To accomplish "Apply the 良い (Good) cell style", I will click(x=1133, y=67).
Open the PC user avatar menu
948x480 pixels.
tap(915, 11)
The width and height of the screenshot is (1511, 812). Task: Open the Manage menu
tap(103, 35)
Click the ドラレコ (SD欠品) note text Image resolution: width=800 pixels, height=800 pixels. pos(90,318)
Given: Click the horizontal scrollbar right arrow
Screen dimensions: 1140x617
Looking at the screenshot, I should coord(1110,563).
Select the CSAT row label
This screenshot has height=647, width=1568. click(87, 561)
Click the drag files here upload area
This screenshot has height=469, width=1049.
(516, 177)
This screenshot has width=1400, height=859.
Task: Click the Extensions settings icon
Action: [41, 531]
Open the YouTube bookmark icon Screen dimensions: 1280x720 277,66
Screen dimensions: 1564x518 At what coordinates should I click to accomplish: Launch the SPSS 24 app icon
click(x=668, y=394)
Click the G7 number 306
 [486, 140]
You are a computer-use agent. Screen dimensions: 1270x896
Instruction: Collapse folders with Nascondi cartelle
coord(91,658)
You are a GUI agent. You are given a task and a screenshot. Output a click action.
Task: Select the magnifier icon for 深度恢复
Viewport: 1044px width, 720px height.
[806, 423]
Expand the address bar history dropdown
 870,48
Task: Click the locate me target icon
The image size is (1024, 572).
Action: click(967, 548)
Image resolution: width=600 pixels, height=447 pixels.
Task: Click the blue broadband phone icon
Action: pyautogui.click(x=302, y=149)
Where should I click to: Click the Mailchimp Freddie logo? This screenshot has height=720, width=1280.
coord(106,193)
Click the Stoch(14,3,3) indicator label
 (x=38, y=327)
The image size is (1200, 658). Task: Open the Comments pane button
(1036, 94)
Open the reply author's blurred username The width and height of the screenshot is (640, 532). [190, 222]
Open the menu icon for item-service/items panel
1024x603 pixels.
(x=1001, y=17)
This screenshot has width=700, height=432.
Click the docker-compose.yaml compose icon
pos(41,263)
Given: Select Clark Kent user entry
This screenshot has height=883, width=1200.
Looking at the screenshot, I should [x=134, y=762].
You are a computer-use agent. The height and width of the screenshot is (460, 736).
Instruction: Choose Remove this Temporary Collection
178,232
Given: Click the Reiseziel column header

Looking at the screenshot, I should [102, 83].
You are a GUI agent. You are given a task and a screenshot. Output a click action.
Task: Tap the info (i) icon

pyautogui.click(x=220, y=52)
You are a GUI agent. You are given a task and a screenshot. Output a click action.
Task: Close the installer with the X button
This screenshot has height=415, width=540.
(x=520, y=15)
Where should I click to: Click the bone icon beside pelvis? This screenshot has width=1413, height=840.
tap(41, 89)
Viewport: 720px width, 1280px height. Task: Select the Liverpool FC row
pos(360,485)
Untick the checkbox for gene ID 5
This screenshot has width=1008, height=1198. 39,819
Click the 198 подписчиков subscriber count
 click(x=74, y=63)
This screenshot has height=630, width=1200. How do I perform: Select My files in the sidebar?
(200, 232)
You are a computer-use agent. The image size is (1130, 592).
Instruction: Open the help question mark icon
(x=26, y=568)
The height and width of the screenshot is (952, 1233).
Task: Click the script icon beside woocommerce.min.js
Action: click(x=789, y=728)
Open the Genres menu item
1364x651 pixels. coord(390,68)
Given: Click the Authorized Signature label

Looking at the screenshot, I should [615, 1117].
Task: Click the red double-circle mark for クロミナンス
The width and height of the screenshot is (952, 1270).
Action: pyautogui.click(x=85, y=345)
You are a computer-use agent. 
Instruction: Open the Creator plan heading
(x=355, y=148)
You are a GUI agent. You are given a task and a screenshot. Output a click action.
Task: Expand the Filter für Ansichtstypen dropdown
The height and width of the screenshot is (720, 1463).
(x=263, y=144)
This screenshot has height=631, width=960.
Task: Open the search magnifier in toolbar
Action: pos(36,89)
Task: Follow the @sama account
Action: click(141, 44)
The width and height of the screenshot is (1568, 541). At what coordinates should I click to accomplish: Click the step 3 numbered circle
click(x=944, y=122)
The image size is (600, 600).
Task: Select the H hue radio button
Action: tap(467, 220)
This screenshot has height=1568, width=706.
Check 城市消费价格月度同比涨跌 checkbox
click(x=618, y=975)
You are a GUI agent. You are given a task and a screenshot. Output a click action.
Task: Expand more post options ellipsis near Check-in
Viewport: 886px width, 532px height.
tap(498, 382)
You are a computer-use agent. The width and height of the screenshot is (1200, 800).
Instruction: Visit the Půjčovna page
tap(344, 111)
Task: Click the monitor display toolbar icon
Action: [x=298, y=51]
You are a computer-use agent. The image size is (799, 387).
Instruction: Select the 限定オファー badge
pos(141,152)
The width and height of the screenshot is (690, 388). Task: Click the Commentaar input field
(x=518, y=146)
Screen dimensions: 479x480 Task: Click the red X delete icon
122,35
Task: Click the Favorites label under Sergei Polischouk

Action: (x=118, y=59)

_ _ _

*PROBLEM TO SOLVE:* This exercise asks for an exact repeat of the lines from the one holding "The height and width of the screenshot is (720, 1463)." through the end of the data above.

*REPLY:*
The height and width of the screenshot is (720, 1463).
(x=263, y=144)
This screenshot has height=631, width=960.
Task: Open the search magnifier in toolbar
Action: pos(36,89)
Task: Follow the @sama account
Action: click(141, 44)
The width and height of the screenshot is (1568, 541). At what coordinates should I click to accomplish: Click the step 3 numbered circle
click(x=944, y=122)
The image size is (600, 600).
Task: Select the H hue radio button
Action: tap(467, 220)
This screenshot has height=1568, width=706.
Check 城市消费价格月度同比涨跌 checkbox
click(x=618, y=975)
You are a GUI agent. You are given a task and a screenshot. Output a click action.
Task: Expand more post options ellipsis near Check-in
Viewport: 886px width, 532px height.
tap(498, 382)
You are a computer-use agent. The width and height of the screenshot is (1200, 800).
Instruction: Visit the Půjčovna page
tap(344, 111)
Task: Click the monitor display toolbar icon
Action: [x=298, y=51]
You are a computer-use agent. The image size is (799, 387).
Instruction: Select the 限定オファー badge
pos(141,152)
The width and height of the screenshot is (690, 388). Task: Click the Commentaar input field
(x=518, y=146)
Screen dimensions: 479x480 Task: Click the red X delete icon
122,35
Task: Click the Favorites label under Sergei Polischouk

Action: (x=118, y=59)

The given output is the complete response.